Health Law Will Demand Calorie on Menus Nationwide
As part of the new healthcare reform, more than 200,000 chain will have to include calorie counts on menus, menu boards, buffets, vending machines, alcoholic drink menus and even drive-throughs making it harder for diners to ignore what they are eating. Apart from calorie counts the menus will need to inform the customer about sodium, carbohydrates, fiber and protein contained in the food item and portion.
"The nutrition information is right on the menu or menu board next to the name of the menu item, rather than in a pamphlet or in tiny print on a poster, so that consumers can see it when they are making ordering decisions," says Iowa Sen. Tom Harkin, chairman of the Health, Education, Labor and Pensions Committee, who wrote the provision. "That growing patchwork of regulations and legislation in different parts of the country has been a real challenge, and this will allow operators to better be able to provide their information," she said.

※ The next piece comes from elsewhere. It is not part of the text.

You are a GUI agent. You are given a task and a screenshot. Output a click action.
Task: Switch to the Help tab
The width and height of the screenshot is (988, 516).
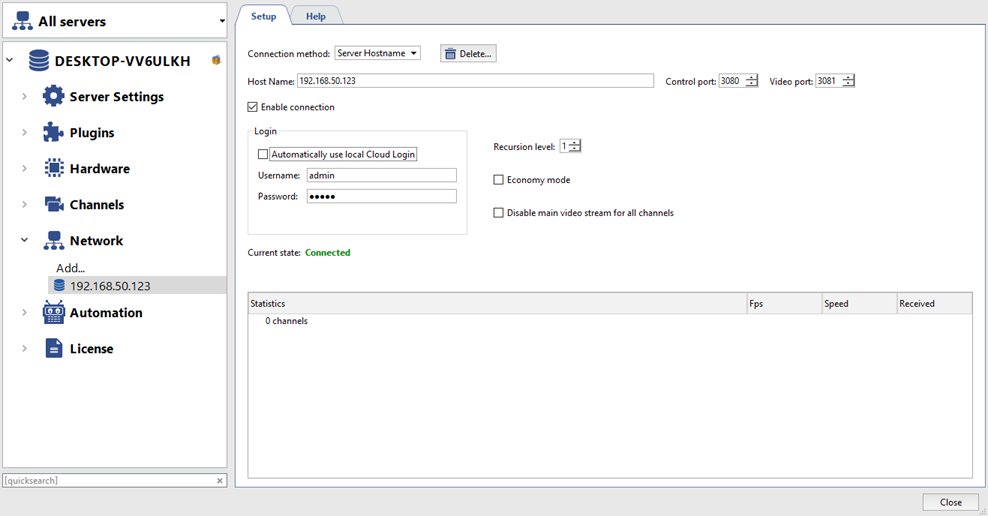316,16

The purpose of this directive is to create awareness among customers and stop food stores from hiding the calories. At present many restaurants give the calories counts and nutritional information in a hallway, food wrapper or on their websites. This new law will make such information more readily available. This will also help aid in the fight of obesity in our country.
Margo Wootan, director of nutrition policy at the Center for Science in the Public Interest, said it's one step in the fight against obesity. "Coffee drinks can range from 20 calories to 800 calories, and burgers can range from 250 calories to well over 1,000 calories," she said.
Some portions of the law will go into effect immediately. Experts estimated that it could take up to two years before the menu guidelines are issued.
"While it's a huge victory for consumers, it's just one of dozens of things we will need to do to reduce rates of obesity and diet-related disease in this country." The National Restaurant Association dropped its longstanding objection to menu-labeling last year and supported the language passed in Congress, Wootan said.